Kubiak and Dennison, who were teammates on the Broncos, are now tasked with fixing an offense that finished 29th in the NFL in yards per game and 25th in points. Joe Flacco threw a franchise-record 22 interceptions and didn't resemble the quarterback who threw 11 touchdowns and no interceptions during the Ravens' stunning Super Bowl run last season. The running game also finished last in the NFL in yards per carry (3.1) and had the lowest output in franchise history.

Kubiak said everything would start with "being physical, regardless of which position you play." He acknowledged that he already had spoken to Flacco and that he looked forward to sitting down with him to discuss the direction of the offense.

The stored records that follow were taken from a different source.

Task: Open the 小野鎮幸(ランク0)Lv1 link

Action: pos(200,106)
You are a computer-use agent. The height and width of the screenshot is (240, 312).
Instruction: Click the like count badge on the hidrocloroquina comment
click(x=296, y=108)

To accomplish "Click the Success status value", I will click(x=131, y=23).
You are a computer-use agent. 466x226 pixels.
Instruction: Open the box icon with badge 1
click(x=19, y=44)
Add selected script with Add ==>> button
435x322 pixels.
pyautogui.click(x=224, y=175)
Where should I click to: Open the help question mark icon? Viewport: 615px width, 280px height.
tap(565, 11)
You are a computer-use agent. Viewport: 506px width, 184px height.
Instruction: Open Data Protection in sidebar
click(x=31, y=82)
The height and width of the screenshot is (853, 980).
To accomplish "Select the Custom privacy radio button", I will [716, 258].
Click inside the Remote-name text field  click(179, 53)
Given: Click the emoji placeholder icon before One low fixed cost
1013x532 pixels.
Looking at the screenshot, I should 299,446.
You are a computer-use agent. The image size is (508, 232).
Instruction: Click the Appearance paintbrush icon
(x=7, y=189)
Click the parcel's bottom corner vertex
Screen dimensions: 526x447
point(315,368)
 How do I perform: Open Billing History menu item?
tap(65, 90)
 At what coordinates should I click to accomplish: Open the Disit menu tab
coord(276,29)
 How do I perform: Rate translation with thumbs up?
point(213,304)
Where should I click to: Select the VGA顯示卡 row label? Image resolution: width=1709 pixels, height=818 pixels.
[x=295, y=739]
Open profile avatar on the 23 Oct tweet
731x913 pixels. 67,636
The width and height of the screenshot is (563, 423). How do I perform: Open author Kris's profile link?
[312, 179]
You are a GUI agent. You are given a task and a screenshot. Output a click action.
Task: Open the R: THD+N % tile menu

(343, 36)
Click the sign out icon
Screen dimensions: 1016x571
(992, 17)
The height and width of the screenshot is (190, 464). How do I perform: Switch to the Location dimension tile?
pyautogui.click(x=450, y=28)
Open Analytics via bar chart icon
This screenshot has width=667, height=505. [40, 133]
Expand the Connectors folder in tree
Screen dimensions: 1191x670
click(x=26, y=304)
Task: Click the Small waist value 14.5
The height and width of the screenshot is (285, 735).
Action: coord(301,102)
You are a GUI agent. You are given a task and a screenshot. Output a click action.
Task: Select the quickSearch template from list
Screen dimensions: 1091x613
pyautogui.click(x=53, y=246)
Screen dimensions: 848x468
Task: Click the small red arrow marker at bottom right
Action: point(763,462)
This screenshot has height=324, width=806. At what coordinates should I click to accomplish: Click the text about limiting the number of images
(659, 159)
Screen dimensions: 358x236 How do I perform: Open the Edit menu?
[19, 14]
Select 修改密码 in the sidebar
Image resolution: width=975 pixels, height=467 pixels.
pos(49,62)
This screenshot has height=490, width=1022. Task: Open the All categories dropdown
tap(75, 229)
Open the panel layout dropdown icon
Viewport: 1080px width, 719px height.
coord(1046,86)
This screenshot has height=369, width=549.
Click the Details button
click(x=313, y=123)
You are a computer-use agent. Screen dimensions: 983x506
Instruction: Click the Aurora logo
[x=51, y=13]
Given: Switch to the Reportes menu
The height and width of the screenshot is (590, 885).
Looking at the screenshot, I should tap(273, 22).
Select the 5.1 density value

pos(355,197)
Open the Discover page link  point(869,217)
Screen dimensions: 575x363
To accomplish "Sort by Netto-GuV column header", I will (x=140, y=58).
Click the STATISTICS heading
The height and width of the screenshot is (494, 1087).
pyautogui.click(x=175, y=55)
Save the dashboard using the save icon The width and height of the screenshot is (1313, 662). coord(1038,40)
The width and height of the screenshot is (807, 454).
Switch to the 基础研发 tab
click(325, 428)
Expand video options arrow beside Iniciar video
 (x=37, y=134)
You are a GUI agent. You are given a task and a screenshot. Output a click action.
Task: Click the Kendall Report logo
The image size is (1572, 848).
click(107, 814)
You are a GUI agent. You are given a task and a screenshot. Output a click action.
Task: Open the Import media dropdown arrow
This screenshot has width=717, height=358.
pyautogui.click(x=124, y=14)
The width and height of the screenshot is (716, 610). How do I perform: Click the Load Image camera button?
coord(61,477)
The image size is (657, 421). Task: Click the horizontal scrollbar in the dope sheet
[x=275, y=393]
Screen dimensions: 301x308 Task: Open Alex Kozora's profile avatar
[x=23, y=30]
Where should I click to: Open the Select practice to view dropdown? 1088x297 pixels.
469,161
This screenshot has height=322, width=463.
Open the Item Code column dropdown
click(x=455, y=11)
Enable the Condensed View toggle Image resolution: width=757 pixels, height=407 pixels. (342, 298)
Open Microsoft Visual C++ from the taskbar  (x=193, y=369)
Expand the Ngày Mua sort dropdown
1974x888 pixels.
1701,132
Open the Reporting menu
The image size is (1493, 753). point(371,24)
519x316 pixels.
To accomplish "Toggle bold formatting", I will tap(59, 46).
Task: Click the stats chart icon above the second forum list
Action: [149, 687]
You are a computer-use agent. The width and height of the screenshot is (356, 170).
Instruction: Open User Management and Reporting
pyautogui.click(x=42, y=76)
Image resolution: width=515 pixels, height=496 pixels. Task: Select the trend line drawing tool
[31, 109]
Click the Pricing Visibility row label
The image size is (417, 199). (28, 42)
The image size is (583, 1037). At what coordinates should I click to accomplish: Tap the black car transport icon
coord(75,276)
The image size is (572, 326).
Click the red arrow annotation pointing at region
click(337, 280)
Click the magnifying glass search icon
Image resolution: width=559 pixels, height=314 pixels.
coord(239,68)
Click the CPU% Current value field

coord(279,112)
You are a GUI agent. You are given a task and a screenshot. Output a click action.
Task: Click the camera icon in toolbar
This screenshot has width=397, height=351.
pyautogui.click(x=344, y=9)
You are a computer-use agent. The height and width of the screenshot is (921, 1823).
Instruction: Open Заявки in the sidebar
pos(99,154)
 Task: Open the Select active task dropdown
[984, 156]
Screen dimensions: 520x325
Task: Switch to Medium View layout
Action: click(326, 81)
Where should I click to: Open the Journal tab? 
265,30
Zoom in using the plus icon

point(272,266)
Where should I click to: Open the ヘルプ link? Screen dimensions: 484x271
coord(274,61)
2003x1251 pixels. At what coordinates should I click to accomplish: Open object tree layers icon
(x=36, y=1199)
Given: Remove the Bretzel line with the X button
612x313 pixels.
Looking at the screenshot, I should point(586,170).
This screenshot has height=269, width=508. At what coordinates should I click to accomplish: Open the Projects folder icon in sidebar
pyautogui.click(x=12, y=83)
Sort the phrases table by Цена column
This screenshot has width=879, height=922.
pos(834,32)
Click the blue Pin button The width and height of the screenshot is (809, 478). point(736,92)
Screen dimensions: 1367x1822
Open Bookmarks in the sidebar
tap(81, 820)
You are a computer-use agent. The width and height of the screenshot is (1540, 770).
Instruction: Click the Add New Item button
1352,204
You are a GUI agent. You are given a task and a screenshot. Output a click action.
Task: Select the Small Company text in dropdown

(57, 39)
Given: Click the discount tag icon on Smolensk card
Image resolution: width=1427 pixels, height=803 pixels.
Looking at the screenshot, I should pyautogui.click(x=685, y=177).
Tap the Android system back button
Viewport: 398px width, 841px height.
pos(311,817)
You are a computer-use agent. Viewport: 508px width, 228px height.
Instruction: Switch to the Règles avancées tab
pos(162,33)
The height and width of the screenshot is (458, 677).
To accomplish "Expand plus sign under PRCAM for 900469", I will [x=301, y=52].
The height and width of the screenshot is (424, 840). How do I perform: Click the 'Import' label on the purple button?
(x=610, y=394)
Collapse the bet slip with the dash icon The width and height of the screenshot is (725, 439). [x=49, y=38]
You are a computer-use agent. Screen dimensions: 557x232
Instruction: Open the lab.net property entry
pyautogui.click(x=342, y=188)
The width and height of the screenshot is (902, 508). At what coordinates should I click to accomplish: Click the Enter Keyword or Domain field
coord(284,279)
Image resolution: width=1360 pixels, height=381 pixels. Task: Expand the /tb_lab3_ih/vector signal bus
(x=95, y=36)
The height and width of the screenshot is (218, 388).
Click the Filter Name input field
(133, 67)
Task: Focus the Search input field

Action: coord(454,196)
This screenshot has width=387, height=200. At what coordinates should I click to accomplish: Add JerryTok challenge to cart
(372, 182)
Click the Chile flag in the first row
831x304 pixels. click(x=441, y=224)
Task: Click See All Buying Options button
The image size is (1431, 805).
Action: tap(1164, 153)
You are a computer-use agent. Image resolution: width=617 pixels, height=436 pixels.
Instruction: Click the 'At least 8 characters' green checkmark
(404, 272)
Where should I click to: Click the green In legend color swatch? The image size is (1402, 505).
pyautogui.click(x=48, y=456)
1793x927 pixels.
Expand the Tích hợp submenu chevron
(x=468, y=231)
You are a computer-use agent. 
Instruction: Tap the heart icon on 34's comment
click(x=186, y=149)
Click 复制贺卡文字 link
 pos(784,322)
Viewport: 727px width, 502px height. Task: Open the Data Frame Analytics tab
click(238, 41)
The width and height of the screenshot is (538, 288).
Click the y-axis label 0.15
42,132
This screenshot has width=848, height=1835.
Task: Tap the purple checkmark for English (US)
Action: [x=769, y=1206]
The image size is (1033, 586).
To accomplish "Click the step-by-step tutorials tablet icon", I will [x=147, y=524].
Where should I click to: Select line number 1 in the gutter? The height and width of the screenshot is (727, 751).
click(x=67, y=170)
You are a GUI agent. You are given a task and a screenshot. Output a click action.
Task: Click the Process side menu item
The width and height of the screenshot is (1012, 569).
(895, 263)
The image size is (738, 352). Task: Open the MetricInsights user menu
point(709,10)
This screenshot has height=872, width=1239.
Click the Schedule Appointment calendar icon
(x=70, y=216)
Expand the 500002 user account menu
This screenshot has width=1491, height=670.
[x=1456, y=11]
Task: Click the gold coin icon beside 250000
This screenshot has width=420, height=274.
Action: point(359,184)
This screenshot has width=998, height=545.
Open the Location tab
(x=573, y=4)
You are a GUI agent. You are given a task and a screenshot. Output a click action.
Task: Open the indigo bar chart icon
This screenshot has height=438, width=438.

Kubiak will be Flacco's third offensive coordinator in the past 13 months, and Dennison will be his fourth quarterback coach in his six NFL seasons.

"It's our job to find the things that Joe is comfortable with and to make him as successful as we possibly can," Kubiak said. "He's a championship quarterback, and that's all you can ask for as a coach in this league."

As he went through the interview process and reviewed Kubiak and Dennison's candidacy, Harbaugh said the Texans' offense in past seasons "looks, in a lot of ways, like we want to look."

"We talked about this, too," Harbaugh said. "It's not going to be the Texans' offense or the Broncos' offense or anybody else's offense. It's going to be the Ravens'. It's going to look like Baltimore wants it to look. It's going to be rugged, it's going to be rough, it's going to be tough, physical, downhill, precise — passing game and running game. That's what we are looking to become."